In cases which fall in the “obligatory rent” sector, for example residences owned by the municipality or the state, the rent is stipulated by law. The tenancy contract may be signed without even mentioning the rent. The rent shall be notified in writing by the Landlord (i.e. the municipality or state) to the Tenant within 8 days of moving in. If the Tenant does not object to the notified rent in writing within 8 days of delivery, the notified rent will become the actual rent. If no agreement is reached on the rent, both contracting parties may go to court to determine it. If the Landlord has notified the Tenant of a higher rent than provided by law, the court will order him to repay the difference. An increase or reduction in the rent can also be modified by law, or by the court.
|Italy||Rents may initially be freely negotiated, but may not be increased after the initial 4-year contract by more than 75% of the cost of living.|
|Luxembourg||Rentals are regulated. Dwellings built or substantially renovated after 10 September 1944 cannot produce for the landlord more than a 5% return on the capital invested in the building.
The ‘capital invested’ is the amount spent on the physical construction, valued either at time of construction, or re-valued at the date of entry into effect of the law. Those who cannot document their cost of construction must accept the opinion of the Commission on Rented Apartments. The landlord can propose to the tenant to use the acquisition price, but if the tenant objects, the view of Commission on Rented Apartments will prevail. If the construction took place more than twenty years ago, the value invested capital is deemed reduced by 10%. Rentals thus fixed may only be altered every three years.
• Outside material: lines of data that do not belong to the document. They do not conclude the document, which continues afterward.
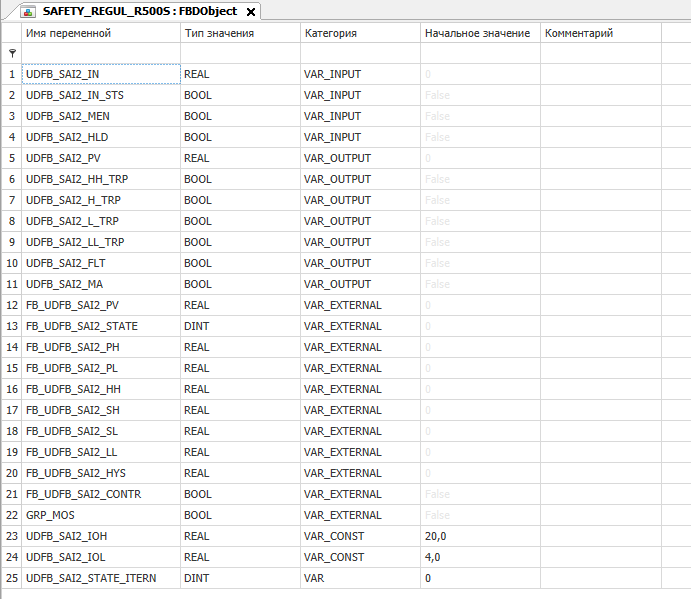Click the name filter field under Имя переменной
Image resolution: width=691 pixels, height=599 pixels.
(x=100, y=53)
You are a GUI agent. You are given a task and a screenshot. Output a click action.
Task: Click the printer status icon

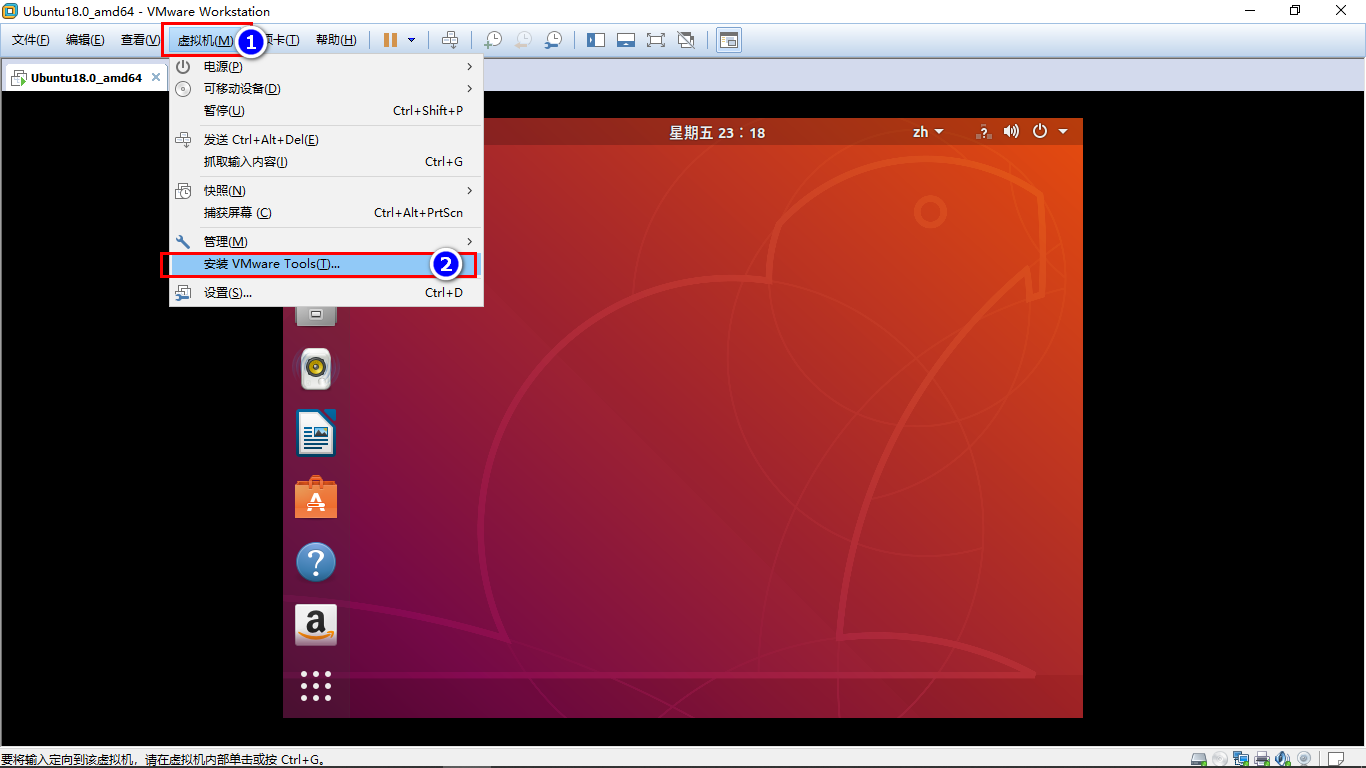[1262, 759]
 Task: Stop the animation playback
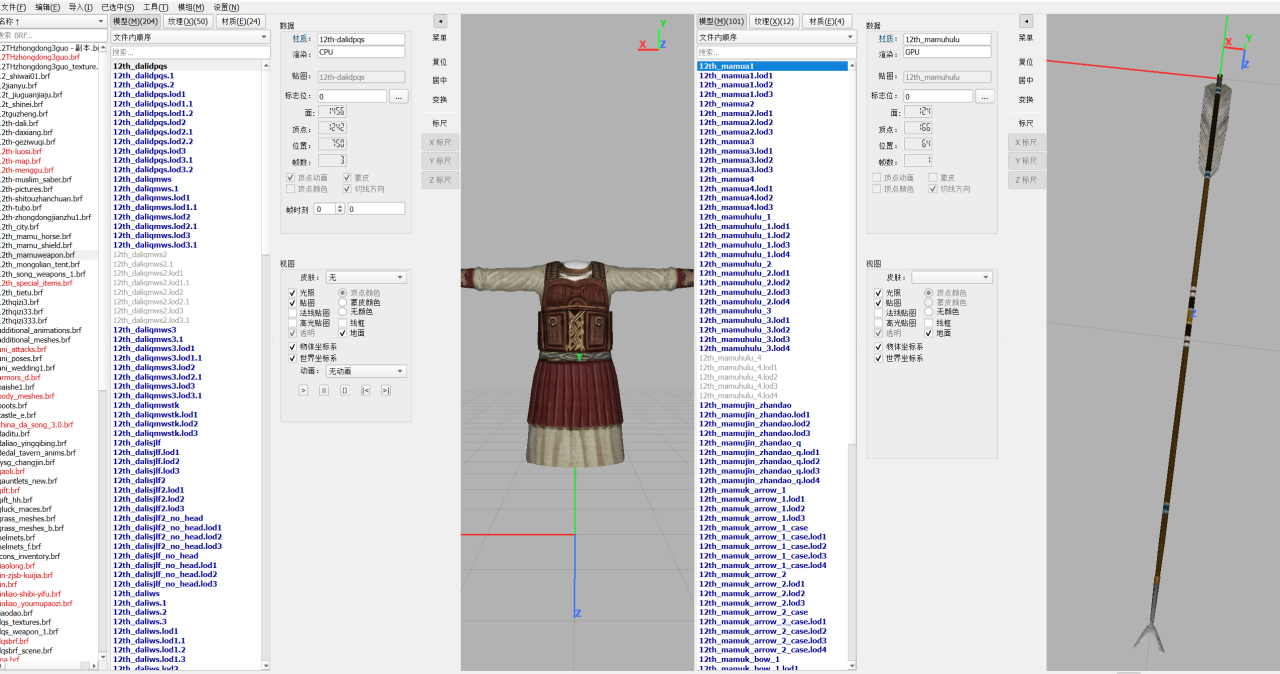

The rent of furnished apartments cannot be more than double the previous rates.
Pre-1944 dwellings of more than 9 sq. m. may not be rented for more than 600 francs if they are ‘sans confort’; 1,000 francs if they are ‘avec confort’; and 1,500 francs if they are ‘avec confort moderne’. The rentals of smaller dwellings are proportionately reduced.
These limits do not apply to independent houses, villas, and apartments occupied by one single household with at least 7 rooms and ‘confort moderne’.
|Netherlands||The rent paid can be freely agreed between landlord and tenant, for properties above the ‘liberalization rent limit’ of €604.72 per month. Properties below this limit are subject to rent control under the Residential Tenancies (Rent) Act 1979, by which according to a ‘residential accommodation points system (points matrix), features such as floor area, position, quality, and facilities earn points. A maximum rent is chargeable for a total number of points. Rent tribunals oversee situations of rent disputes, and have the power to reduce rents.
The Minister Vogelaar for Housing, Communities and Integration (WWI) sets the maximum percentage of increase. The maximum allowable rent increase from July 1, 2007 to June 30, 2008 is 1.1%, equivalent to the inflation in 2006.
|Norway||Dwellings in old pre-war housing with 4 or more units in Central Oslo have low, regulated rents, but this regulation will be removed by 2010.|
|Portugal||The amount of the rent can usually be freely agreed between the parties, with the exception of low cost housing (“conditioned rent” and “supported rent”).
Rent reviews can also be freely agreed (although they must take place annually), and, with careful drafting, cost-of-living rent increases and suchlike can be agreed (although in some types of non-residential lease such freedom depends on the existence of a first term of five years for the lease). If no specific agreement exists, the rent may be adjusted by the landlord annually according to scales periodically established by law.
|Spain||The contracting parties can update rent on a yearly basis during the first five years of the contract only according to the variations of the Consumer Price Index (Indice de Precios al Consumo, IPC). Once this period of time has elapsed, the contract can be renewed at a new rent, which must not be more that 20% higher than the current rent.
If the landlord makes improvements, he is entitled to increase the annual rent on the basis of the legal interest rate, incremented by three points, applied to the total investment, less any public subsidies. But the rent increase cannot exceed 20% of the rent.
|Sweden||Rents in all dwellings must match rents for alternative, comparable dwellings, based on size and ‘attractiveness’, primarily rents in low-rent municipal houses. The system is enforced by Rent Tribunals. The rules apply to all rented dwelling units, with few exceptions.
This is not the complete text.